**本文の抜粋:**

学生時代に読んだ物理に関する本の中で、今でも印象深い本の一つが「ファインマン物理学」(1968年 岩波書店発行)である。全5巻のこのシリーズのⅡが「光 熱 波動」に関するもので、大学の授業で学ぶものとはまた一味違った解説がされていて、興味深く読んだ覚えがある。
その中に、「偏光」についての記述があって、この時はじめて偏光についてきちんと理解したように思う。企業に就職し、当時揺籃期にあった液晶ディスプレイの開発に従事することになったが、この液晶ディスプレイは偏光板の働きで、液晶の示す動きを目で見えるようにしたものである。
その後、職場を移り、一旦は液晶ディスプレイから離れることになったが、新たな職場では、すぐに3D・立体テレビ開発への取り組みがスタートし、偏光メガネを利用したシステムの開発を行うことになった。考えてみると、仕事の面では、偏光に始まり偏光に終わる会社生活であったことになる。
さて、先のファインマン物理学の「偏光子」の項に、次のような記述があって、今でも記憶に残っている。この実験は、ヘラパタイト(沃素と硫酸キニンの化合物)の小さな結晶の薄い層からできているポーラロイド偏光板を用いるという設定であるが、現在私たちが入手できる各種(直線)偏光板でももちろん同様である。

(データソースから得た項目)
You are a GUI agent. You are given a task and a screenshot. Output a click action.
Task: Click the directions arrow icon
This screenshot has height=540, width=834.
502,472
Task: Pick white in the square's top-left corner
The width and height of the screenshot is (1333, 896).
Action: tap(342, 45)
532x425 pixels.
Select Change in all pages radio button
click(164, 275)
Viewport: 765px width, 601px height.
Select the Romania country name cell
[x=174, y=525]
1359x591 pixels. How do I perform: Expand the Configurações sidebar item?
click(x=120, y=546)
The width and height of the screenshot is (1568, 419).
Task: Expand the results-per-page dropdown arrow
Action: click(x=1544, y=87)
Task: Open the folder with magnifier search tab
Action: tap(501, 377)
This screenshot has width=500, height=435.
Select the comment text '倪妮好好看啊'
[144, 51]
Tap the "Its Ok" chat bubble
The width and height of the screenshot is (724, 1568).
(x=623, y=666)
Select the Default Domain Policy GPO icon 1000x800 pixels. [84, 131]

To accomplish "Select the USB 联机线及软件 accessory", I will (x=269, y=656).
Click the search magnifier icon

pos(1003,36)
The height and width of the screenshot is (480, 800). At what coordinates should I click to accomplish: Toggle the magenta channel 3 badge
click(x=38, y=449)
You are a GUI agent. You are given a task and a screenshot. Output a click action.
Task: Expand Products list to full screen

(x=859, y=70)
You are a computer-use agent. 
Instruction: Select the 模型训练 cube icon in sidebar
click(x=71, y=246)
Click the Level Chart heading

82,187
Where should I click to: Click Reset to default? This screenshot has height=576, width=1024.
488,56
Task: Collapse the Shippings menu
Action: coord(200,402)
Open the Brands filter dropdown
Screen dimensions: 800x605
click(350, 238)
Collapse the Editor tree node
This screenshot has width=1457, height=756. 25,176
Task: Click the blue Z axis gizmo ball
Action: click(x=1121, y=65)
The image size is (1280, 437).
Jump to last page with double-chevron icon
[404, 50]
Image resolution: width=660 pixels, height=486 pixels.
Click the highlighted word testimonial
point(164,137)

**取り組む課題:**
1. 偏光についての本文によると、「ファインマン物理学」全5巻のうちⅡは何に関する巻か。
2. 偏光についての本文を、最後の文の後から書き継ぎなさい。

**解答一覧:**
1. 「光 熱 波動」に関する巻である。

2.
「・・・次のような実験を考えると、面白いパラドックスができる。2枚のポーラロイド板で、両者の軸が互いに垂直になっているとすると、光をあてても、通り抜けないことを知っている。ところがこの間に第三のポーラロイド板をおき。それの光を通す軸を、さきの二つの軸に対して45°の傾きをもたせると、ある程度光が通る。ポーラロイドの板は光を吸収するが、何物をも造りださないはずである。それなのに、第三のポーラロイド板をおくと、光が多く通るようになる。この現象の解析は諸君の練習問題としておこう。・・・」
図示すると、次のようなことを言っているのであるが、本の、このページには何の書き込みも見当たらないので、当時私が解答をだせたかどうかは今となっては判らない。
ファインマンが提示した3枚の偏光子によるパラドックス問題
次に、この本の「異常屈折」の項には次のような記述がある。
「・・・アイスランドに行った水夫が方解石(Iceland spar;CaCO3)の結晶をヨーロッパにもち帰った。この結晶はそれを通してものを見ると、二重に見える、つまり二つの像ができるという面白い性質をもっている。このことがホイゲンスの注意をひき、偏光の発見に重要な役を演ずることになった。・・・」
この異常屈折という現象は、複屈折をする結晶が起こす特殊な例で、上記のとおり方解石などで見られるものであるが、光軸すなわち非対称の分子の長い方の軸が結晶の表面(通常は劈開面)に平行でない場合におこる。
手元にあった、あまり品質がよくない方解石の結晶(25mm x 60mm x 30mm)でこれを再現してみると、次のようである(注:写真の「方解石・・・」の文字は液晶モニターに表示させているが、そのままでは画面からは直線偏光が出てきているので、これを1/4波長板で解消して撮影した)。
方解石の結晶が示す二重像(液晶パネルで文字を表示しているが、直線偏光を解消して使用している)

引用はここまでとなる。